So after making a round of matrices and fixing post-bleach, I bottled up the plain fixer thinking I might do some more prints that night. Last night - a week or two later - I was playing with Lith and noticed I still had that used fixer and trayed it, but I assumed it was dead without the sulfite.

Some folks on APUG use the film leader test to determine fixer life, others say film-leader doesn't address the differences between fixing paper and film. I just took a strip of paper in room light, bent it so half hung in the fix tray, tested two and three minute strips, and dropped into a graduate with Liquidol (Dektol) 1:9, my standard paper soup. The unfixed halves went straight black, the fixed halves pure white. Even 2 minutes in plain hypo left the paper totally white, so I settled on 3 minutes fixing time. I tested every 3 or 4 prints and the stuff was still good.

I was just using single-bath fixing as well... all I had new was rapid fix, these were just tests, and (I'm assuming) the single bath was doing what it was intended to do, remove the unneeded silver.
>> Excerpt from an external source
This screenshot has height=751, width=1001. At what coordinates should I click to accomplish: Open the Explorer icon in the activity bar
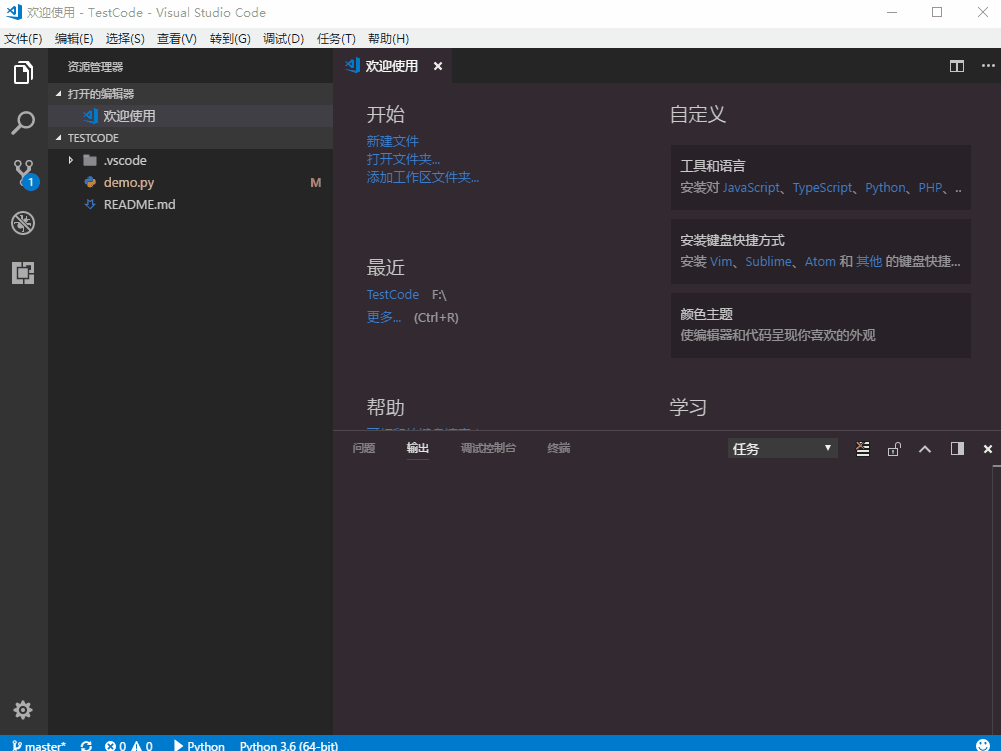coord(22,72)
Now, my brain clouds up and eyes glaze over when people start saying "well, the silver halides are transmorgified into gluten strands which your test does not address" (love you chemists, but my brain is just full these days I guess). Beyond the science involved, I'm assuming the paper strip test tells me the stuff is doing its job (yet everything I've read says that particular fix batch should be dead by now).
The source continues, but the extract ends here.